What the task asks
How many lines of the listing below contain the string "will"? Reply with the number alone.

· · · · · · ·

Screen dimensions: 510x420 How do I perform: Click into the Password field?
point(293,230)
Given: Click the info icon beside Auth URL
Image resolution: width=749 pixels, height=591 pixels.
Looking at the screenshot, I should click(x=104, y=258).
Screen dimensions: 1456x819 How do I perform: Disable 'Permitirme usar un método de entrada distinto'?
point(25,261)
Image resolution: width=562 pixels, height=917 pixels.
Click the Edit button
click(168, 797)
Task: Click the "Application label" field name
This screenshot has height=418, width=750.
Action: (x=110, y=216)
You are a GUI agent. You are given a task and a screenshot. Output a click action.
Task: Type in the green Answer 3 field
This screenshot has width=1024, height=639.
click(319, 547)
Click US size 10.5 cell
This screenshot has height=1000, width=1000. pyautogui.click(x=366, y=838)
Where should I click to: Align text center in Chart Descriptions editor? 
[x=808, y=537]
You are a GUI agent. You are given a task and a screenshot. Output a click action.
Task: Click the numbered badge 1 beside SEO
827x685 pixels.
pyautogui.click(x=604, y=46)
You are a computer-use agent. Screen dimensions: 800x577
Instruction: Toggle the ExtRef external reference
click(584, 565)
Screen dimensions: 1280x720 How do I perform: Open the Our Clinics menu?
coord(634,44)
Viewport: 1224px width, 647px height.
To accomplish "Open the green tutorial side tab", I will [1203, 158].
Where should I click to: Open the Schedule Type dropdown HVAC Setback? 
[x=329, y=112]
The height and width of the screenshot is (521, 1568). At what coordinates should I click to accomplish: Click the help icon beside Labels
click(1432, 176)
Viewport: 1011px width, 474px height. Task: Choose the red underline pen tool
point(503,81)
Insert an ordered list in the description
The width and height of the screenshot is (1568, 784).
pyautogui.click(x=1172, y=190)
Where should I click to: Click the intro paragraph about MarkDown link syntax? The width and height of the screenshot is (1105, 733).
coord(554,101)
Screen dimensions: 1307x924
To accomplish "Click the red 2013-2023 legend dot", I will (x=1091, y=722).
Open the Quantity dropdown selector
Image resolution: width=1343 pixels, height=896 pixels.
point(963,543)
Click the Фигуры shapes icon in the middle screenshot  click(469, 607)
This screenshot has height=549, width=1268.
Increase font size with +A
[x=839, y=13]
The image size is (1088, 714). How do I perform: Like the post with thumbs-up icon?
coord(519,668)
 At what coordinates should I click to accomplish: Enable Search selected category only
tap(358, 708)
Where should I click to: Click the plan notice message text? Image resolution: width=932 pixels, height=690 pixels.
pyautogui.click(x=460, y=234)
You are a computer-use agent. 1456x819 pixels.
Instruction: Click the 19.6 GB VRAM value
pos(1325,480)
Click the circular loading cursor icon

· · · · · · ·

Worked solution
2